Oberbürgmeisterin informiert sich über Sicherheitslage

Pressearchiv - Meldung vom 19.06.2014

Pressemitteilung vom 19.06.2014

Oberbürgermeisterin Dr. Dietlind Tiemann hat sich im Rahmen ihrer Sicherheitsgespräche mit der Brandenburger Polizei über die Sicherheitslage informiert.

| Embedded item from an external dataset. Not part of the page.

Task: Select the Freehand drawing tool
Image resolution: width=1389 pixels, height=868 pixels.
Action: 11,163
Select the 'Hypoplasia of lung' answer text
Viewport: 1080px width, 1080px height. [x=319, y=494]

Der Leiter der Polizeiinspektion Brandenburg an der Havel, Herr Polizeidirektor Mathias Tänzer kam dabei zu folgender Einschätzung:

„Verkehrssicherheit:
Bezogen auf das Jahr 2012 (2344) war die Anzahl der Verkehrsunfälle im Jahr 2013 (2206) rückläufig. Die Zahl der Unfälle mit Personenschäden (VU/P) stieg geringfügig von 264 auf 268 an. Im Stadtgebiet kamen 2013 2 Menschen (2012 = 2) bei VU ums Leben.

Hauptunfallursachen sind wie 2012 Nichtbeachten der Vorfahrt, zu geringer Sicherheitsabstand sowie Abbiegefehler.

Durch intensive Kontrollen der Polizei konnte die Zahl der Verkehrsunfälle im Bereich aller Hauptunfallursachen erheblich gesenkt werden. So wurden 2013 2635 (2012 = 1677) Geschwindigkeitsverstöße allein mit Lasermessgeräten festgestellt und geahndet. Bei Rotlichtverstößen wurden 355 Fahrzeugführer, überwiegend im Fahrverbotsbereich, festgestellt. 296 Fahrzeugführer wurden bei einer Fahrt unter Alkoholeinfluss, 51 unter Drogeneinfluss gestellt.
Besonders rückläufig waren dadurch die Hauptunfallursachen Geschwindigkeit (-44%) und Alkohol (-29%) am Steuer.

Kriminalitätslage:
Bezogen auf das Jahr 2012 (7351) stieg die Zahl der erfassten Fälle leicht auf 7969 an. Dieser Wert liegt jedoch erheblich unter denen der Jahre 2009-2011, in denen weit über 9000 Straftaten erfasst wurden. Von den erfassten Straftaten in der Stadt konnten 62% (2012=57) aufgeklärt und 2743 Tatverdächtige ermittelt werden.

Der Großteil der erfassten Fälle wurde im Bereich Eigentumskriminalität registriert. Sogenannte Kfz.- Delikte, darunter auch Diebstähle von Kraftfahrzeugen sowie Straftaten der Gewaltkriminalität gingen zurück. Einbrüche in Häuser und Wohnungen und Tageswohnungseinbrüche stiegen dagegen von 106 auf 130 Fälle an.

Auffällig ist der starke Anstieg der Fahrraddiebstähle von 401 auf 520 Fälle. Diese Entwicklung zeigt sich auch im Landestrend. Hintergrund ist zum großen Teil, dass inzwischen auch organisiert hochwertige Fahrräder (welche oftmals nur unzureichend gesichert sind) entwendet werden, um nach Osteuropa verbracht zu werden.

Schwerpunkte der Polizeiinspektion Brandenburg im Jahr 2014 sind insbesondere operative Maßnahmen zur Bekämpfung der Wohnungseinbruchskriminalität.

Unterstützt werden diese Maßnahmen der Kriminalprävention, welche insbesondere die polizeiliche Beratung zur Erhöhung des eigenen Eigentumsschutzes zum Inhalt hat. Beispielhaft ist hier auf die Einführung des Projekts „KDNA“ (künstliche DNA Markierung für Wertgegenstände) durch den Sicherheits- und Präventionsrat der Stadt zu verweisen.

Fazit:
Insgesamt ist das Fazit zu ziehen, dass in der Stadt Brandenburg grundsätzlich ein gutes Sicherheitsniveau herrscht und die Polizeiinspektion Brandenburg trotz sehr angespannter Personallage für die Bürger da ist. Dazu trägt auch die außerordentlich gute Zusammenarbeit mit der Stadtverwaltung und mit anderen Behörden und Institutionen bei.“

Dr. Tiemann und Tänzer waren sich darüber einig, dass die gute Zusammenarbeit zwischen Stadt und Polizei im Sicherheits- und Präventionsrat fortgesetzt werden soll.